Annkrist, reverdie de la flamboyante

Grâce à l’un de ses admirateurs, l’auteure et interprète de « Prison 101 » et autres inoubliables titres, revient avec un coffret trois CD qui réunit l’intégralité des chansons gravées sur cinq albums. Ecoutez-la !

On l’avait, quelque part, dans l’oreille et au cœur. Comme on garde au cœur, à l’oreille, les disparues, telle Anne Vanderlove ou Colette Magny, les éloignées, telle Anna Prucnal, les toujours follement présentes, telle Janis Joplin, pourtant morte à 27 ans, en 1970, celles qui sont toujours là et impressionnent par leur énergie rayonnante, telle Joan Baez.

Annkrist. Toute une époque, pourrait-on dire. Les filles avaient les cheveux longs, lâchés, le teint pâle, des robes longues, et même des sabots parfois. Elle avait une voix déchirante, âpre et capable d’une infinie douceur. Une chanteuse engagée dans la vie, qui n’écrivait pas ses textes mais composait et la musique et les paroles en même temps.

Elle avait quelque chose d’une héroïne des lointains. Elle était née à Bizerte, elle avait grandi à Brest. Elle avait voyagé en Afrique sub-saharienne. Mais elle supportait le crachin.

Comme on aimait Mac Orlan, on lui trouvait des ressemblances. Mais on pensait à Joan Baez pour l’engagement, à Janis Joplin pour la voix qui déchire l’âme.

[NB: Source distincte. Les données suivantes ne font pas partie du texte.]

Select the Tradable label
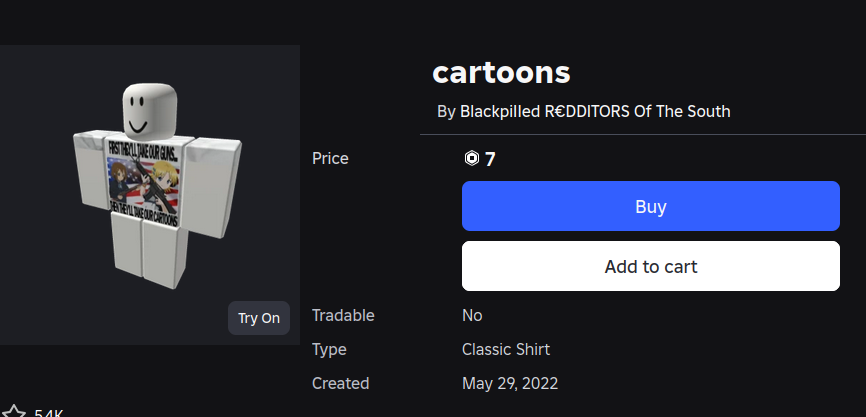The width and height of the screenshot is (866, 417). (343, 316)
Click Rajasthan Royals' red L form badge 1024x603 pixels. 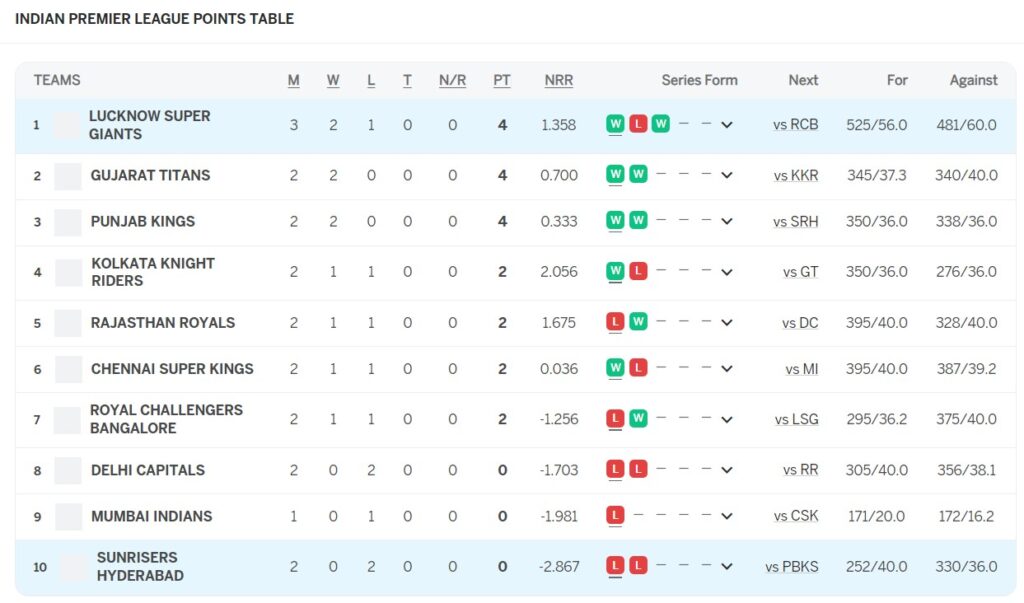(615, 322)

Elle se prénommait Annick-Christine. Son nom de famille était très breton. Son père était marin, d’où Bizerte, où elle est née en 1949, d’où Brest où elle a grandi dans le quartier du Polygone. D’où la toute jeune fille –on n’est majeur qu’à 21 ans, en ce temps là- portée par une vague du renouveau de la culture bretonne. Les chanteurs, la musique. Ne parlons pas de mode. Mais Annkrist n’était pas seule en ces années fin 70 début 80. Son premier album date de 1976. Plus tard, après des succès, des engagements couleur de ces années-là, un terrible accident de voiture alors que Jean-Louis Foulquier l’attend à France Inter, elle prendra un autre chemin.

Couverture du coffret. Photo avec des dessins de Wozniak. DR. Maquette de Adelina Kulmakhanova. DR.

Mais que peut une poète, une femme intègre, face aux produits de consommation musicale. Rien. Gilles Servat l’invite en 1987, en première partie de son Olympia. Ultime flamboiements sous le regard d’un public qui l’aime, d’un monde des médias qui la reconnaît enfin à sa juste importance.

Ensuite, il faut bien le dire, elle a disparu. Peut-être avait-elle repris la route, peut-être avait-elle choisi une vie à l’écart, calme et douce. Mais deux homme de goût, deux hommes sensibles aux sortilèges de cette fée des forêts, des grèves, des arsenaux et des prisons, ont eu, à peu près en même temps, le désir de la retrouver.

Annkrist. Jean-Claude Leroy a réuni les textes, a publié un livre (éditions Goater, 2021). Jean-Luc Porquet a réussi à créer un magnifique coffret, avec des illustrations de son camarade du Canard Enchaîné, Wozniak. Trois CD, à écouter, à découvrir.

Elle avait 20 ans, 30 ans, elle en a 70 et quelque. Mais le talent est intact. La voix bouleverse tous les auditeurs. Des rencontres et des récitals sont prévus, dans les mois qui viennent, à l’appui de la découverte de ce coffret magnifique et du livre des paroles jamais envolées.

Annkrist, le livre, éditions Goater.

Annkrist enchantée, coffret de trois CD, distribution Kuroneko.